After many trials and errors, I am able to run "start_training.sh" without error when I did the following:

  1. Split my data into train, val and test into some folders
  2. runGenerateValidationCustom.sh using my val data
  3. copy both train and val data into $TRAIN_UNET and $TRAIN_MASKRCNN
  4. copy test data into $TEST1
  5. copy a few images out of test into $IMAGES_DIR
  6. However, I am not sure this is what I should be doing.

Why do I need $IMAGES_DIR?

I am using your original $CLUSTER_CONFIG. Is that right?

spreka commented 2 years ago

@chnlyi Thank you for your interest in the repo.
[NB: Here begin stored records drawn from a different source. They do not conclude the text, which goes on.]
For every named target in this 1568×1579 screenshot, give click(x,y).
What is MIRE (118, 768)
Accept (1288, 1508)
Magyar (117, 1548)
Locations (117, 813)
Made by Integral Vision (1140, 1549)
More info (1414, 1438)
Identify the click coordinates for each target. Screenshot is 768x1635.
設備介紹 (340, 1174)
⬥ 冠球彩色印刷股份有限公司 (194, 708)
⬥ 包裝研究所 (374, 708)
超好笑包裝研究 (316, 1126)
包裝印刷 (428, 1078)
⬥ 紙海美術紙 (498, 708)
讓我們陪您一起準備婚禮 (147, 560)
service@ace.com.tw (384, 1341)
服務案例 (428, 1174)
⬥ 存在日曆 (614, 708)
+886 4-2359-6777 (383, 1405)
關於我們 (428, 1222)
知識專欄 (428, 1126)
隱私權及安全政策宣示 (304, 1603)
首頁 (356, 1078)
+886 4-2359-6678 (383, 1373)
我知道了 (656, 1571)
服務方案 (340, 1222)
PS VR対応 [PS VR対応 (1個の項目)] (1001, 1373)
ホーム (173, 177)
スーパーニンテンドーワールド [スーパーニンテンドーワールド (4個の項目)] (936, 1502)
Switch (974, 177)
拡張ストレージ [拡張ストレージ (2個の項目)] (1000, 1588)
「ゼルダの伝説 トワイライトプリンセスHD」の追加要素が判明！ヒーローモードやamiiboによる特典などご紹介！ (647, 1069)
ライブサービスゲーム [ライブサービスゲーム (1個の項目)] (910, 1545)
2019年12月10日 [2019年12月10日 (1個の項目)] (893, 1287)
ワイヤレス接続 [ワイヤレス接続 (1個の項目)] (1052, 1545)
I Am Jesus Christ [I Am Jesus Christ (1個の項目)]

The code was prepared for the DSB2018 competition where $TEST1 was the stage1 test set we used as additional training data in the 2nd stage. When training on your own data, you can leave it as originally in the repo. The real test data goes in the $IMAGES_DIR, these will be used for style transfer learning and the trained model will predict segmentation on them. You don't need to use $ORIGINAL_DATA. The train data was separated to U-Net ($TRAIN_UNET) and Mask R-CNN ($TRAIN_MASKRCNN) in case you want to train on different images. You can use the same data in both places.

The convenience script start_training.sh is suggested to be used for running (it calls run_workflow_trainOnly.sh), where you can set the test image folder location for the variable IMAGES_DIR, these will be copied to the workflow folder kaggle_workflow/outputs/images/ and used in the pipeline.

Let me know if this helps.

chnlyi commented 2 years ago

@spreka Thank you so much for the prompt response. Very helpful!

I understand that the real test data goes in the $IMAGES_DIR, this is for prediction.

What I am trying is using my own annotated images to train the models from scratch. I have my train, validation, and test splits.

  1. The first step of the training pipeline is to do the presegmentation, which uses $IMAGES_DIR data. So should I copy all of my train and validation images into it?
  2. Should I copy my train into $TRAIN_UNET and $TRAIN_MASKRCNN? What about my validation data? (I experimented a few times, but it seems that I have to runGenerateValidationCustom.sh using my validation data and copy both train and validation data into $TRAIN_UNET and $TRAIN_MASKRCNN.)
spreka commented 2 years ago

@chnlyi The presegmentation result is also used in the the pipeline for preparing masks in style transfer learning&prediction, hence $IMAGES_DIR is only for test images, e.g. unlabelled images from the experiment.

Should I copy my train into $TRAIN_UNET and $TRAIN_MASKRCNN? What about my validation data? (I experimented a few times, but it seems that I have to runGenerateValidationCustom.sh using my validation data and copy both train and validation data into $TRAIN_UNET and $TRAIN_MASKRCNN.)

Yes, copy the train images there. Validation goes in the $VALIDATION folder which will be in kaggle_workflow/outputs/validation by default. Indeed you need to run runGenerateValidationCustom.sh /path/to/validationfolder, the $IMAGES_DIR variable in this script is only used to list the validation images, sorry for the confusing variable names.